Top of SUPPLIED RECORDS

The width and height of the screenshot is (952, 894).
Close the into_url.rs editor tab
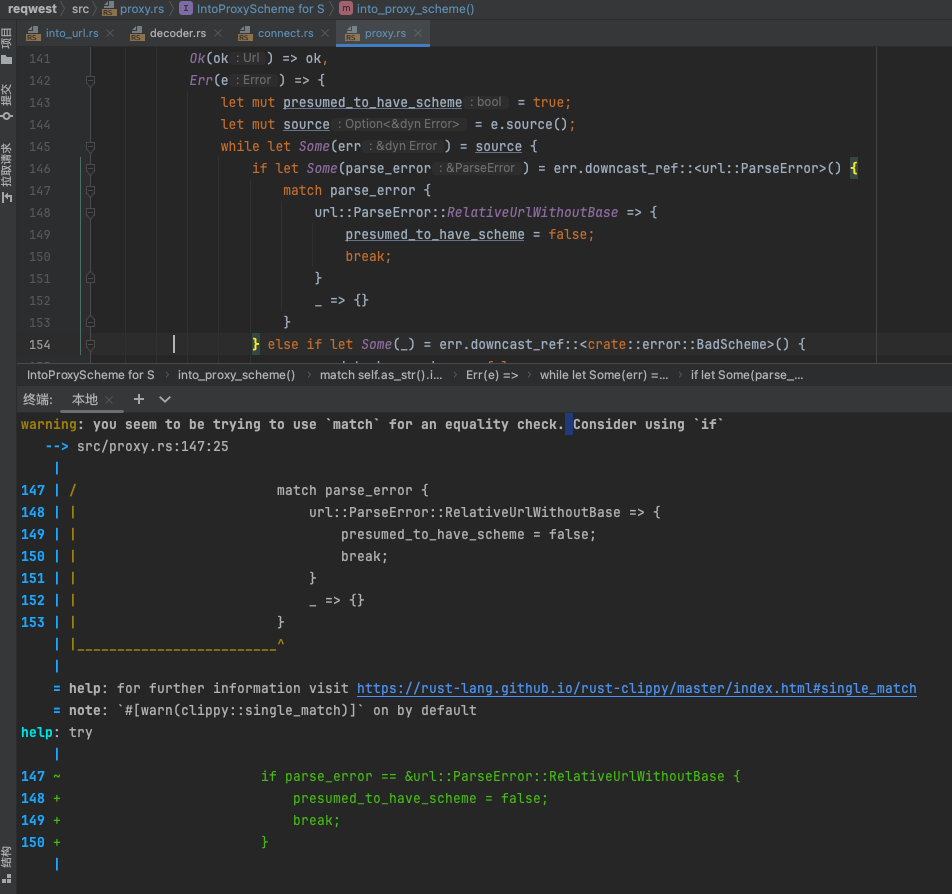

Bottom of SUPPLIED RECORDS
Top of SUPPLIED RECORDS

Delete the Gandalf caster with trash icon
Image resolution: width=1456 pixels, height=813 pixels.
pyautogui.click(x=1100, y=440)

Bottom of SUPPLIED RECORDS
Top of SUPPLIED RECORDS

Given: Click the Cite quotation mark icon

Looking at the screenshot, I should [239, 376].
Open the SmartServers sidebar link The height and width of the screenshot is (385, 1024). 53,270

Bottom of SUPPLIED RECORDS

● **WHAT YOU ARE ASKED TO DO**: All lines in the listing above from the line containing "Given: Click the Cite quotation mark icon" to the line containing "Open the SmartServers", inclusive, should be retyped exactly; no other lines should appear.

● **TASK OUTPUT**:
Given: Click the Cite quotation mark icon

Looking at the screenshot, I should [239, 376].
Open the SmartServers sidebar link The height and width of the screenshot is (385, 1024). 53,270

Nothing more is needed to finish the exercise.